Following Liu’s reassignment, Humair assumes sole responsibility as market manager for Hong Kong, and is also appointed deputy CEO for Hong Kong.
Chung, Humair and Liu report to Hong Kong CEO Allen Lo, while Tsui’s reporting line is to Asia CEO Kathryn Shih.
A UBS spokeswoman said there had not been any departures as a result of these promotions.
Société Générale hires for cross-commodity research
French bank Société Générale named Mark Keenan as cross-commodity research strategist in Singapore, effective April 1.
He joins from Cubit Commodity Research in Singapore, which runs fundamentally driven commodity investment strategies, where he was most recently CEO. Before that, he worked in Singapore for London-based hedge fund RWC Partners.

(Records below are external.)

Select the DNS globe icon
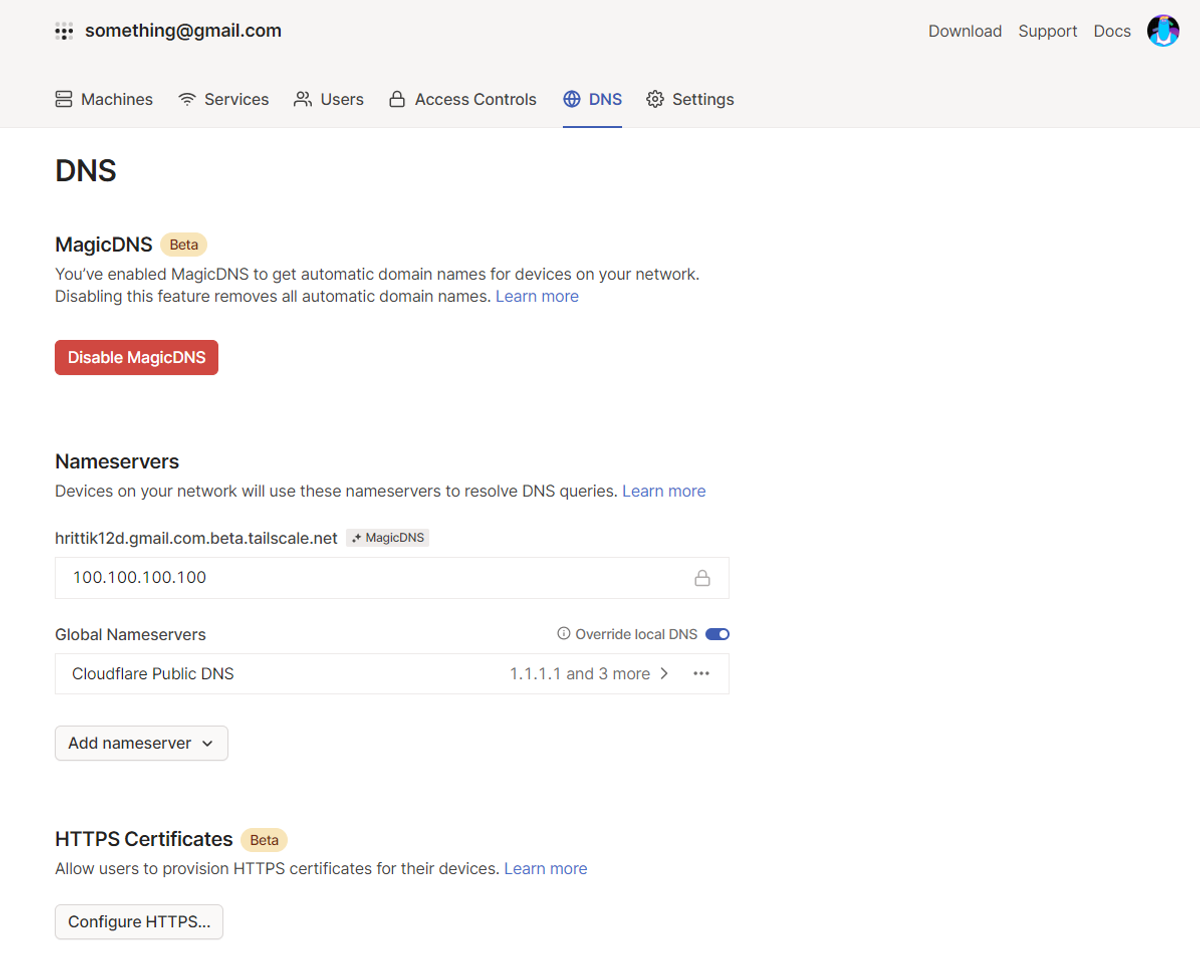The height and width of the screenshot is (955, 1200). pyautogui.click(x=571, y=99)
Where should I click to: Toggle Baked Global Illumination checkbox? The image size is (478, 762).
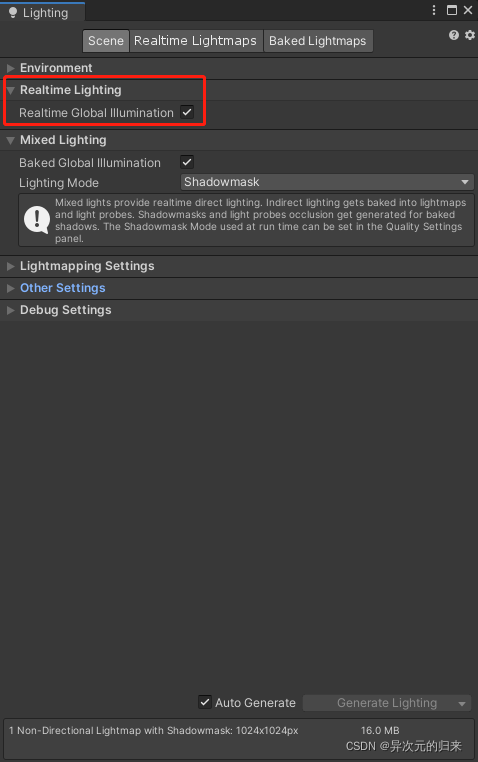point(187,162)
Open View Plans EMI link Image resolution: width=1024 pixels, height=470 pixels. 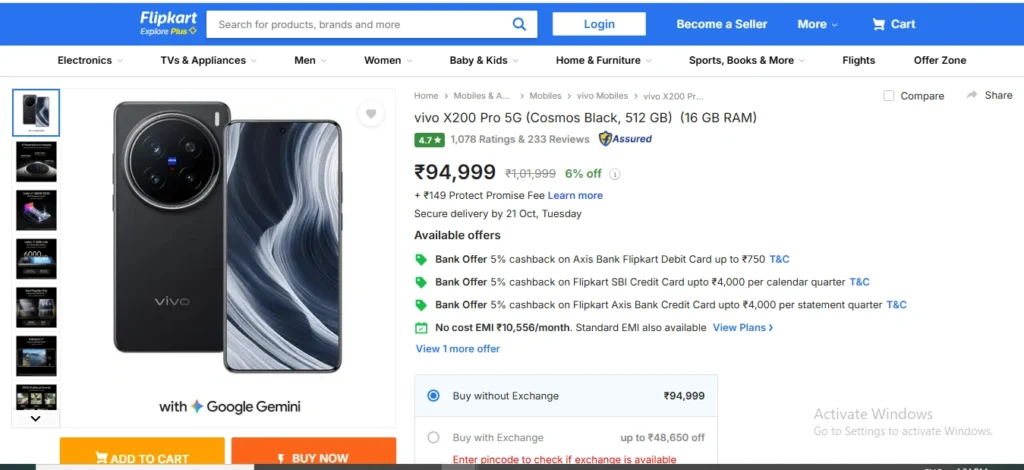[x=742, y=327]

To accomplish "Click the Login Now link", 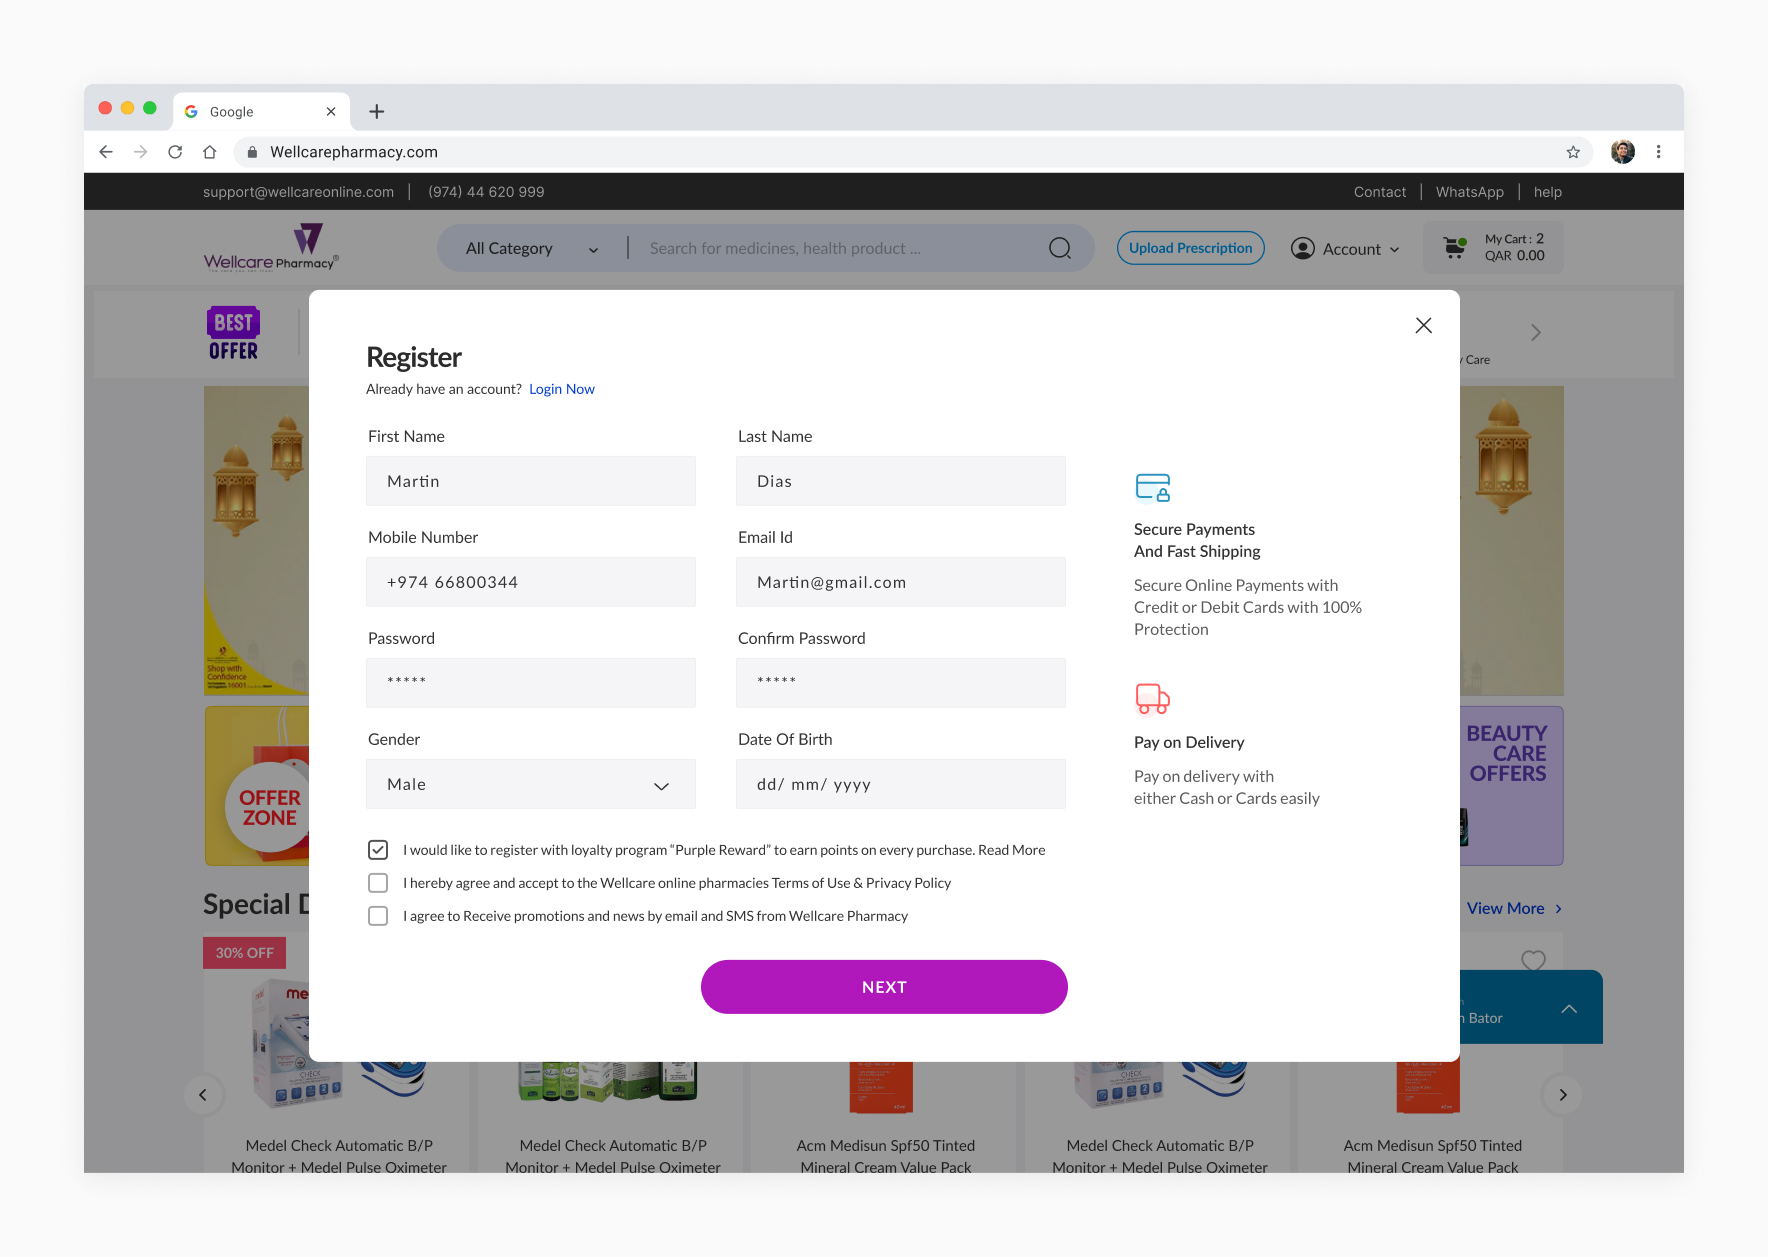I will click(x=561, y=388).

He replaces ex-Hong Kong-based Jeremy Friesen, who is now a director for commodity strategist in the bank’s New York subsidiary.

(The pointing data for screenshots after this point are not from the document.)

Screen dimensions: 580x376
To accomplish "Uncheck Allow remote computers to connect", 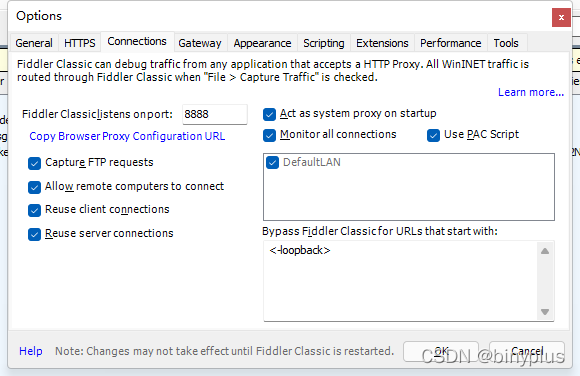I will coord(34,187).
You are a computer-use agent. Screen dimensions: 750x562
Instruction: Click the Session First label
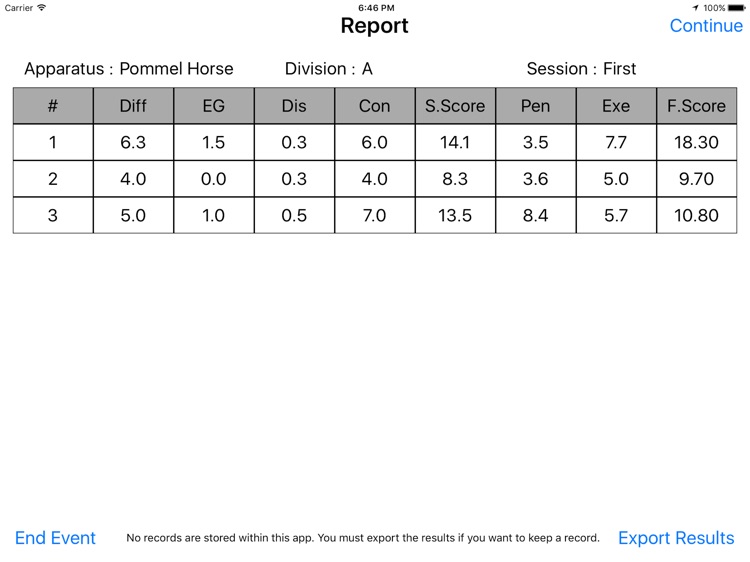point(581,69)
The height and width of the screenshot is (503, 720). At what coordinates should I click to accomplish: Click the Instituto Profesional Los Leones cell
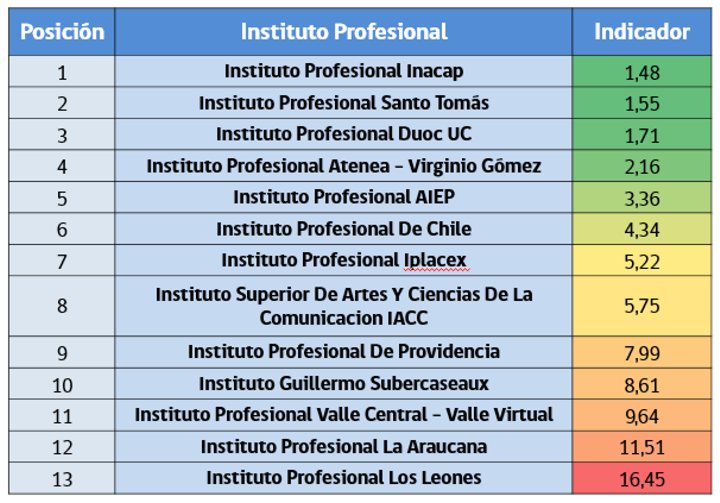coord(343,478)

Keenan reports to Michael Haigh, global head of commodities research, and functionally to Guy Stear, head of research for Asia.
Ropes & Gray adds HK corporate partner
Ropes & Gray has hired capital markets and M&A lawyer Victoria Lloyd from rival law firm Fried, Frank, Harris, Shriver & Jacobson in Hong Kong as it continues to build its practice in the city.
The Boston-headquartered firm, which has a strong focus on private equity clients, launched its Hong Kong law practice in May last year, having opened an office in the city in 2008.
Lloyd, an English-qualified lawyer, will work alongside the firm’s 10 Hong Kong partners, including US securities lawyer Paul Boltz and English-law M&A and capital markets partner Julian Chung. All three are also qualified locally.
Lloyd was one of a group of nine partners, led by Huen Wong, who left law firm Simmons & Simmons in 2006 to set up Fried Frank’s Hong Kong office. At Ropes & Gray, Lloyd will once again be helping a US law firm to establish its Hong Kong law practice.
There is plenty of competition. The UK firms have long been offering local law advice in Hong Kong and started to hire US lawyers in the city more than a decade ago, while US firms have been adding local law during the past few years — from the big Wall Street firms such as Davis Polk & Wardwell, Shearman & Sterling, Skadden Arps and Sullivan & Cromwell, to more direct competitors such as Kirkland Ellis, which also focuses on PE clients.
But there may also be plenty of work to go round. PE funds in China have been facing a challenge in the past couple of years, as the opportunity to exit through initial public offerings in Hong Kong has been dramatically reduced.
As many funds reach maturity, they will be forced to exit one way or another, which may create acquisition opportunities for buyers keen to get their hands on high-quality PE-invested businesses in China.
DTCC names new regional head
The Depository Trust and Clearing Corporation has appointed Peter Tierney as regional head of Asia. He joined the post-trade group in mid-March in a newly created role to support the opening of DTCC’s Asia-Pacific global data centre in Singapore, which opened its doors in December.
Tierney heads a team to help market participants comply with regulatory requirements on OTC derivatives trade reporting. This team will also provide client support and operational processing in the region.
Tierney joins from financial technology advisory firm Saquish, which he founded. Before that, he was chief operating officer for Asia at NYSE Technologies.
The opening of DTCC’s Singapore’s offices comes as Japan’s Financial Services Authority approved the firm’s application to become a Japanese OTC derivatives trade repository earlier this month. The system for the storage and reporting of trading data went live on April 1 in Tokyo. It is the first trade repository to be approved and established for the Japanese market.
In Hong Kong, DTCC says it has been working with the Hong Kong Monetary Authority to operate as an agent in sending data to HKMA on behalf of its participants, so that multinational entities can report once to meet their multiple reporting obligations.